The Rev. Dr. EDWARD EGGLESTON, of the _Independent_, said: One
can not show one's interest in the cause better than by speaking
in this opening moment of the Convention. I think every
individual in the country should have a voice in the making of
the laws. Here is a large and increasing class of women in the
country who need the suffrage, and men feel that they need women
in politics. A great many people never think of the effect of
suffrage on woman without a shudder. I am not one who believes
that women are adapted to every kind of work to which a man is. I
do not believe that a woman's mind is just like a man's, but the
most shameful proscription of all is that which prevents women
from doing the work for which they are adapted. It is not
necessary for a woman to be a man in order to vote. We want a
woman's vote to be a woman's vote, and not a man's vote. It is a
singular old heresy that to be able to vote you must be able to
be a soldier. The purpose of the ballot-box is not to be
bolstered by bullets. It is intended that public sentiment shall
make law; and I think women can make public sentiment faster than
men. I would back a New England sewing society against any town
meeting. If women can not make war, they can at least do
something to stop war. There is nothing in the world so absurd as
regarding womanhood as some delicate flower that should be shut
up in some glass jar for fear it may be injured by contact with
the air. The ballot opens the door for every true and needed
reform for women, because the ballot is the great educating
power. A true, right-feeling woman does not want to be dependent,
and the ballot will educate them to independence, because it
brings duties and responsibilities to them.
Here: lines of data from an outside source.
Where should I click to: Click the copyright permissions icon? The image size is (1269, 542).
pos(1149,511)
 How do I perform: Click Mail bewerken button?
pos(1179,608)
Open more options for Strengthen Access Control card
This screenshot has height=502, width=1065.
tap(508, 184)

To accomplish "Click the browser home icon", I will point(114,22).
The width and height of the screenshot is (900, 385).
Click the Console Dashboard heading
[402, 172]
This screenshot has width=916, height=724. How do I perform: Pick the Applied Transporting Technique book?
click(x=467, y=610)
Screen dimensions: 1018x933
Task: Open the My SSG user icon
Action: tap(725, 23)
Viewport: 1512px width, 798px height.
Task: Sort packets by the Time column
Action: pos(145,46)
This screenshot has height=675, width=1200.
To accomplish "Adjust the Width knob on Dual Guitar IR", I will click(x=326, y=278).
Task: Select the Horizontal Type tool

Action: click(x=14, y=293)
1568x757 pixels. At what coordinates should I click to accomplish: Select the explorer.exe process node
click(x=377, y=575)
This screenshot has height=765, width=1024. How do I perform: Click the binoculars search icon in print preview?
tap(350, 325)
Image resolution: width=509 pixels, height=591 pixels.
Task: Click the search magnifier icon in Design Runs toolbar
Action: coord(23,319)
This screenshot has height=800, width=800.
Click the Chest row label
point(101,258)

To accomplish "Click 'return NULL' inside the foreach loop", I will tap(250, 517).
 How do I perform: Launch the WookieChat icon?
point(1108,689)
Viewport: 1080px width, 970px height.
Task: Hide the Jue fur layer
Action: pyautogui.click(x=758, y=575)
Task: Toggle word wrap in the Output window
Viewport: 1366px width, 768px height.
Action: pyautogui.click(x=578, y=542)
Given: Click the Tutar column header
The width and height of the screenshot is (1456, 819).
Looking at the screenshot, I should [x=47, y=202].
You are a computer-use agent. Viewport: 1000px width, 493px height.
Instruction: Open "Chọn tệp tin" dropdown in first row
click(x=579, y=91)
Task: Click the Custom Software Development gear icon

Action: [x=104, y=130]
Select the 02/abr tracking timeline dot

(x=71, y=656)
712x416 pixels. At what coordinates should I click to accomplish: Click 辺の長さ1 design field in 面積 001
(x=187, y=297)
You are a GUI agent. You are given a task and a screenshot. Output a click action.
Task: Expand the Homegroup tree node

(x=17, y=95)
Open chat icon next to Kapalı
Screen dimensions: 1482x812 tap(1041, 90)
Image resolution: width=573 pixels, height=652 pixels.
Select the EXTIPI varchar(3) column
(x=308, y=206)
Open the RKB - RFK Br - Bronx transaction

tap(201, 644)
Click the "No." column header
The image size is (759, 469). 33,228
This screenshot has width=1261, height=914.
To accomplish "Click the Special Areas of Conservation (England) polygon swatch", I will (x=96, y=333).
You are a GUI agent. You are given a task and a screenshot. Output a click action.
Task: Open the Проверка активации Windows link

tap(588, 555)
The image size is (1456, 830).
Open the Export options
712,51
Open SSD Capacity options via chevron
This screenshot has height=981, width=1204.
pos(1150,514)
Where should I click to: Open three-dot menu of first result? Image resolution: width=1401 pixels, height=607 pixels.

Resolutions[190] were presented by H. B. Blackwell, chairman of
the Committee on Resolutions.

Mrs. LUCY STONE then addressed the Convention as follows: The
ideas which underlie the question of woman suffrage have reached
the last stage of discussion before their final acceptance. They
have grown up first through the period of indifference, then that
of scorn, and then that of moral agitation; and now they are
ushered into politics. In nearly every Northern and Western
State, such discussions have been had, and action has been taken
upon the subject in some form. Even in South Carolina it has
voted itself, with the Governor of the State for its ally. Under
the XIV. and XV. Amendments, several women in Washington
attempted to vote, but were refused. They are now trying the
question in the United States Courts. In Congress 55 votes were
cast in our favor at the last session. Politicians know perfectly
well that our success is a foregone conclusion. No coming event
ever cast its shadow before it more clearly than does this--that
women will vote. It is only a question of time, say all. It is
important for us, then, to-day, to suggest such measures as shall
win us sympathy, co-operation, and success; and for the first
time give to the world an example of true republicanism--a
government of the people, by the people, and for the people--man
and woman.

If neither of the existing parties takes up our cause, then the
best men from both will form a new party, which will win for
itself sympathy, support, power, and supremacy, because it gave
itself to the service of those who needed justice.